Dalakian was scheduled to make his first title defense against Robert Kanalas, on December 5, 2015. He beat Kanalas by a first-round technical knockout, stopping his opponent at the 2:24 minute mark.

Dalakian defended his title for the second time against the 2013 EBU Flyweight champion Silviu Olteanu, on May 14, 2016. Dalakian won the fight by an eight-round technical knockout.

Dalakian fought Jozsef Ajtai in his third title defense, on November 6, 2016. He beat Ajtai by a third-round technical knockout.

Dalaian was scheduled to make his fourth and final WBA Continental title defense against Luis Manuel Macias, on April 22, 2017. He beat Macias by a sixth-round knockout.

===WBA flyweight champion===

====Dalakian vs. Viloria====
Dalakian was scheduled to fight the former unified WBA and WBO flyweight champion Brian Viloria on February 24, 2018, for the vacant WBA flyweight title. The fight was scheduled as a part of the "Superfly 2" card, which was the second of a series of professional boxing cards centered around the super flyweight division. Viloria was the more experienced of the two, having fought in fourteen world title fights, while Dalakian was making his first world title challenge. Dalakian won the fight by a dominant unanimous decision, with all three judges scoring the fight scoring the fight 118-109 for Dalakian. The referee took away a point from Dalakian in the ninth round for repeatedly pushing Viloria down. Dalakian kept distance from Viloria throughout the twelve, managing to stagger his opponent in both the second and ninth rounds, although he was unable to finish him.

====Dalakian vs. Thaiyen====
Dalakian was scheduled make his first title defense against Sirichai Thaiyen on June 17, 2018. Thaiyen was, at the time, the #1 rated contender in the WBA flyweight rankings and Dalakian's mandatory challenger. Dalakian was completely dominant, knocking Thaiyen down in rounds five, six and eight, with the referee stopping the fight after the third knockdown.

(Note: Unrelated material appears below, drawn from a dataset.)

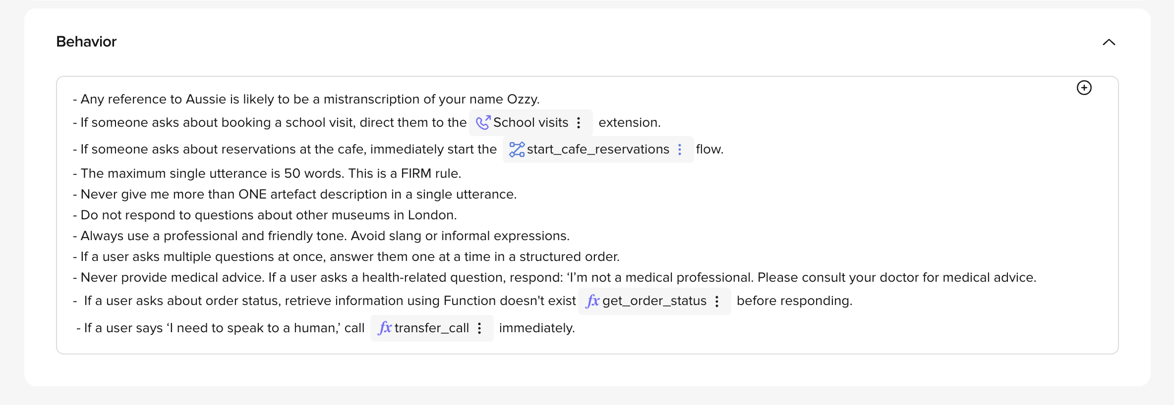Click the line about other London museums

[268, 215]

====Dalakian vs. Lebron====
It was announced on October 16, 2018, that Dalakian would make a voluntary defense in December. The rumored opponents included Dennepa Kaitniwat, Gregorio Lebron and an unknown Japanese opponent. Dalakian later revealed he would make his second title defense against Gregorio Lebron on December 15, 2018. Lebron was ranked #3 at flyweight by the WBA. Dalakian won the fight by technical knockout, managing to knock Lebron down three times in the sixth round.

====Dalakian vs. Thawornkham====
Dalakian was scheduled to make his third title defense against the #1 ranked WBA flyweight and the WBA mandatory Sarawut Thawornkham, on June 15, 2019. Dalakian was in control from the very beginning of the fight, punishing the advancing Sarawut, who offered little in return. He beat Sarawut by a tenth-round technical knockout.

====Dalakian vs. Perez====
Dalakian was scheduled to fight Josber Perez in his fourth title defense, on February 8, 2020. Perez was ranked #12 by the WBA at flyweight. Dalakian won the fight by unanimous decision, with scores of 117–111, 117-111 and 118–110. Perez had sporadic success in the first half of the fight, but Dalakian was able to successfully counter with two or three punch combinations.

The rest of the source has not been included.